Creativity in AI

The idea of a creative AI can be inherently terrifying. I recently sat down with a singer/songwriter to discuss just building a dataset to train a machine. Question one: ‘So you’re trying to replace musicians?’ Not quite. 

It’s hard to imagine that, in a world where machines understand and can generate music from scratch, people as musicians will still be required. As a writer, the idea of an artificial intelligence being able to generate articles is intimidating. That said, I input ‘Creativity in AI’ as the headline with an aim for ~500 word articles and this came out.

Not that scary. Though it does raise some good points, solely by virtue of scraping the Internet for answers. ‘Algorithms are great to extrapolate from past information, but they are still lagging behind human creativity in terms of radical, interesting jumps,’ it argues, quoting this Aeon article.

But it’s not the only writing AI. Famously, short film Sunspring was written by an AI after it was fed a series of guidelines. If you’ve watched it, it’s sort of nonsensical. So the question then becomes – who did more work to generate that script into consumable entertainment? The producers, who gathered everything required to make the film? The director, who turned a largely nonsense script into something that actually can hold attention? The actors, who took nonsense words and delivered them like they meant it?

For the curious, a sequel, It’s No Game – with far fewer hits – was released early last year. I’ll leave you to form your own opinions about it.

Another filmmaking example is IBM Watson’s trailer for sci-fi thriller Morgan. Its methodology seems relatively standard and presents what I would argue is a time-saving exercise instead of an actually engrossing trailer. The most interesting piece of that breakdown video is likely the salient sentiment graph of the film’s structure (~2.14). (Hint: nothing happens in the third act, which is basically in line with the film’s reviews).

In music, Jukedeck and Amper are AI services designed to produce songs for the budget- and time-poor producer. Their outputs are serviceable but not amazing. To be honest, I’m considering using Amper for an upcoming project to help keep scope down but I’m not planning to replace my collaborations with musicians. They understand the feel of a scene better than a machine could, even with an understanding of genre conventions. As a co-worker put it to me: ‘The AI has no concept of life.’
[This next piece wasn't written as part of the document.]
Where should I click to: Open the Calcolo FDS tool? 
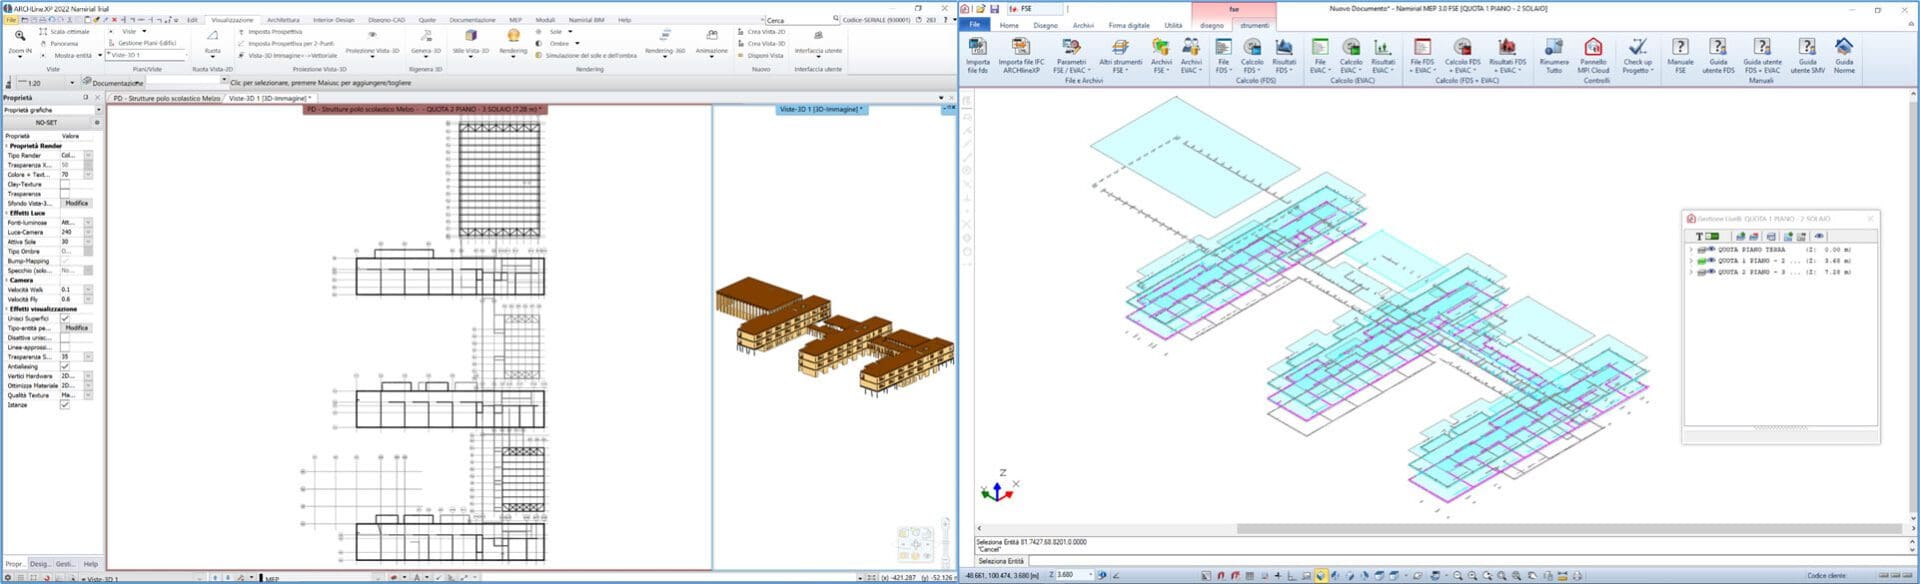point(1252,47)
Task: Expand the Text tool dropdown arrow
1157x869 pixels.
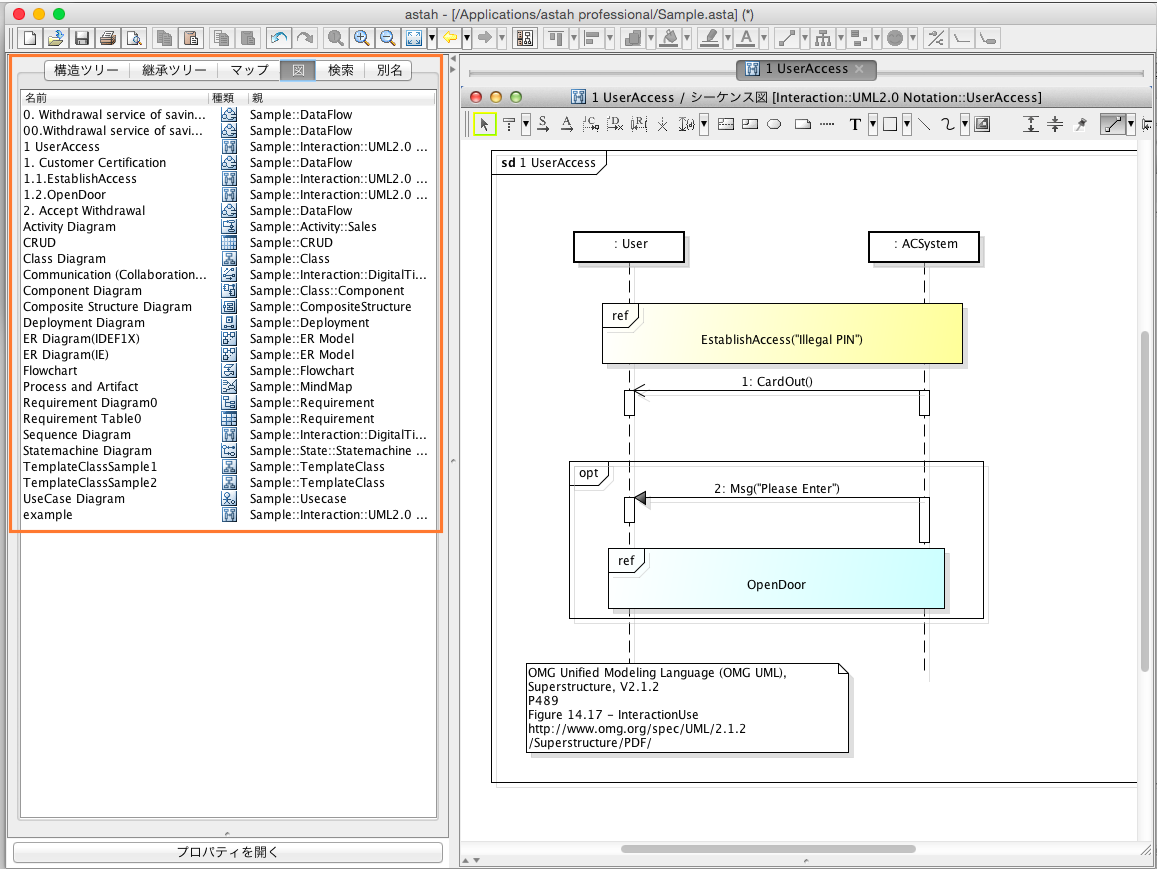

Machines can play by the rules but, so far, they can’t really push boundaries. Any breakthroughs in this space are made by humans extrapolating from their assistant AIs making associations we might not have. I’d suggest this is where the future of creative AI lies. At Eyeo 2017, writer Robin Sloan outlines his approach to using AI in his work with largely this framework in mind. Human work has to be edited, he says, and so must the work of computers.

I understand the trepidation around the effectiveness of AI that can be creative. I don’t want to be replaced either.

But instead of aiming for cynicism, instead of trying to dominate creatives into helping machines be better, we’re trying to use machines to help humans to be better. To waste less time being stuck. To build, as per IBM, a smart, efficient and inspirational assistant.